On his first day back at school after the snow, Cole’s class was down to about five children. I dropped him off when the school opened at 11, and he was the only one there, which I found rather pitiful (no, I did not CRY. Ok, I only cried a little.) In the afternoon, I returned early,walking in to a quiet classroom where each child focused on coloring a rather disturbing image of a snowman. I wish I’d saved it to show y’all, but I throw pretty much every thing away and this thing was creepy. It didn’t help that Cole scribbled the snowman’s face a rather odd color of grey, not helping the overall effect. The Somber Snowman of Pestilence and Plague. I’m sorry, I got off track there.

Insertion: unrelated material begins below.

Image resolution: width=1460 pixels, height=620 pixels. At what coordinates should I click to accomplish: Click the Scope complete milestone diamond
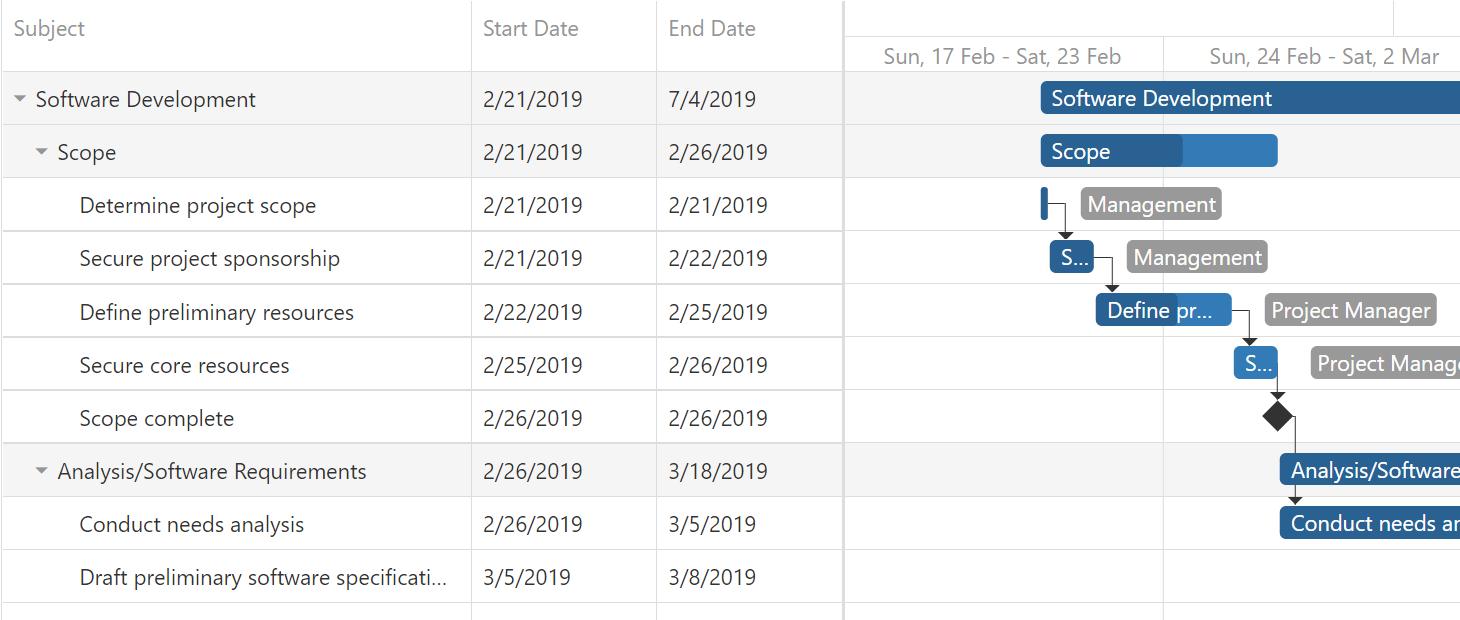[x=1277, y=415]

So Cole and Hayden are in another one of their “down” periods. They don’t play with each other much at school. That’s ok. Hayden likes to run and wrestle. Cole likes to …. talk about trains. Fine. But Hayden wasn’t at school this first day back after the blizzard, and I spoke to their teacher about this ongoing feud.
“What do you think the problem is?” She asks.
I shrug, glance at the kids’ table. Cole spins in his chair, tossing his gray marker onto his scribbled paper. He stares at us for a moment. We wait.
“Hayden is a wanker.” Cole dead-pans it, straight-faced.
Ensue the slow motion that happens whenever I encounter an awkward moment in life. It’s like a polaroid is implanted in my brain. The teacher and I turn away, eyes wide and mouths agape. She puts her hand to her mouth, stifling a laugh. I apologize to her (come ON, Cole’s dad is British), mostly for Cole’s sake as he’s now carefully considering our reactions. After steering my child from the room I explain that while he may feel that way, he cannot express said emotion. At least not in school.
I told Karen about this incident and she smiled at the reference to her own kid.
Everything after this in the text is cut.